Now here’s where it gets interesting. There is a theory that suggests that the first predecessors of the vertebrates, i.e. the predecessors to the first “fish” may  have been a neotenous tunicate, like Oikopleura. It would have had all the basic requirements and features for an ancient chordate and vertebrate predecessor, and by investing in a more active swimming lifestyle, it is not hard to see it evolving a more sophisticated pharynx for filter feeding and a more muscular hydrodynamic body for swimming, as in the earliest true chordate fossils, our ancestors from ~520 MILLION years ago, like Pikaia

or what is coined sometimes as the first “fish”, Haikouicthyes

So, TL:DR - Something very like the tiny Oikopleura may have been the ancestor to all vertebrates!!

anonymous asked:

Can you please explain how electron orbitals work? Like what are they why are they all weird shaped and what the heck are nodes? Also- bonus question: clarify how electrons act like waves and particles

I’m not a quantum chemist in any way shape or form, and I failed pretty hard at doing basic tasks like making buffer today so I may not be the best source of information here, but I’ll do my best to answer your question.

Atomic orbitals are probability density functions, which means that they represent the area where an electron is most likely to be found, (if you want to think of an electron as a discrete particle with a definite location, which isn’t actually accurate but is a nice approximation that makes everybody’s head hurt a little less, so let’s go with that.) The nodes then, are the places that the electron is definitely not, like never ever. A handy way to remember this is nodes = No damn electrons. 

The shapes happen because orbitals behave like waves, so they add and subtract from each other based on their signs (positive and negative, not pisces and gemini, the reason that they have said signs is as mysterious to me as why people care about the zodiac, but has more math involved).

This bit is pretty opaque to me because I spend my days thinking about things like gene transcription and worm genetics and not quantum mechanics, but basically each orbital is described by a set of quantum numbers denoting energy (n), angular momentum (l), axial (?) orientation (ml) and spin (ms), which taken together describe their shape and size based on the Schroedinger equation, but the one that is most important for the shape is angular momentum (l). Why they are shaped the way they are is due to the way that the Schroedinger equation is solved for those numbers and has to do with oscillations and shit, iirc, but basically if you do the math it makes sense. If not, you accept that they look the way they do and don’t judge the d and f orbitals for their weird shapes. 

(mj-the-scientist could probably explain all of this better because this is sort of her field, so yeah, please correct my many mistakes, I am a humble biologist)

As for why electrons (and all particles really) act as both waves and particles?
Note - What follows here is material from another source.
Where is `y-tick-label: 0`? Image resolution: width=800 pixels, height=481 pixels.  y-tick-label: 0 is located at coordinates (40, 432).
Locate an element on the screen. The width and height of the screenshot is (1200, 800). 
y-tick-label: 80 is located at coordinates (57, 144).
The best allegory I’ve got is this:

It’s like how science-jesus is both fully human scientist and fully divine scientist while also only one single scientist. The way that that adds up has been the subject of much ecclesiastical debate, has lead to schisms in the science church, and makes your head hurt if you think too much about it, but is ultimately because a bunch of old guys said so a long time ago. In our case, the old guys are math.